**What is needed**
Each line from the one that includes "Task: Click the green OK intrusion0 status" to the last line of the data below should be set down exactly; no other lines are wanted.

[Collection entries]
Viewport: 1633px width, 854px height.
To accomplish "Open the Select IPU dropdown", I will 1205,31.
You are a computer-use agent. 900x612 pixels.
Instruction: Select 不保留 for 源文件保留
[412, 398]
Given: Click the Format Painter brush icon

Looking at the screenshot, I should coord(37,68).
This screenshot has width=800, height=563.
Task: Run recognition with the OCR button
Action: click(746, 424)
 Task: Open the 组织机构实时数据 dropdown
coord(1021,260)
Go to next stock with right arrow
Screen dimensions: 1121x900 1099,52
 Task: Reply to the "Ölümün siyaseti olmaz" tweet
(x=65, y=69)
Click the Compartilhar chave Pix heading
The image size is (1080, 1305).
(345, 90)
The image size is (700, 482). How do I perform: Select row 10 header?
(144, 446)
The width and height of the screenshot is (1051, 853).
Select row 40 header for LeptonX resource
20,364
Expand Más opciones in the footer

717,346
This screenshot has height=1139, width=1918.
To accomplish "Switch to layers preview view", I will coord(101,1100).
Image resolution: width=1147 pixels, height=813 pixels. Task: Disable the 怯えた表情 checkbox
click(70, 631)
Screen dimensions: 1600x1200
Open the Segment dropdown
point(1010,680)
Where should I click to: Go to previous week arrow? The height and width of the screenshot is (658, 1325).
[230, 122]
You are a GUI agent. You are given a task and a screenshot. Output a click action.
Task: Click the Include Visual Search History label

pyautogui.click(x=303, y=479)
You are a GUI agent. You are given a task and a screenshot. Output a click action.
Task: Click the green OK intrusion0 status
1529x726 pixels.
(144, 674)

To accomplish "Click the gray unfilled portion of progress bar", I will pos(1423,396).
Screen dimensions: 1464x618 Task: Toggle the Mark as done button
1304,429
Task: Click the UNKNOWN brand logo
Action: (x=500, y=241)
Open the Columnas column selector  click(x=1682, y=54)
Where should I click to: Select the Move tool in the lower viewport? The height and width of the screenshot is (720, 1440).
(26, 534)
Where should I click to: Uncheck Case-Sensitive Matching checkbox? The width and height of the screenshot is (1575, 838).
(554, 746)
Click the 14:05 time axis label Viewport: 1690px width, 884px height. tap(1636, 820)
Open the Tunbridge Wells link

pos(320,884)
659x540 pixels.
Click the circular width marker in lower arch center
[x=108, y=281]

**Your solution**
Task: Click the green OK intrusion0 status
1529x726 pixels.
(144, 674)

To accomplish "Click the gray unfilled portion of progress bar", I will pos(1423,396).
Screen dimensions: 1464x618 Task: Toggle the Mark as done button
1304,429
Task: Click the UNKNOWN brand logo
Action: (x=500, y=241)
Open the Columnas column selector  click(x=1682, y=54)
Where should I click to: Select the Move tool in the lower viewport? The height and width of the screenshot is (720, 1440).
(26, 534)
Where should I click to: Uncheck Case-Sensitive Matching checkbox? The width and height of the screenshot is (1575, 838).
(554, 746)
Click the 14:05 time axis label Viewport: 1690px width, 884px height. tap(1636, 820)
Open the Tunbridge Wells link

pos(320,884)
659x540 pixels.
Click the circular width marker in lower arch center
[x=108, y=281]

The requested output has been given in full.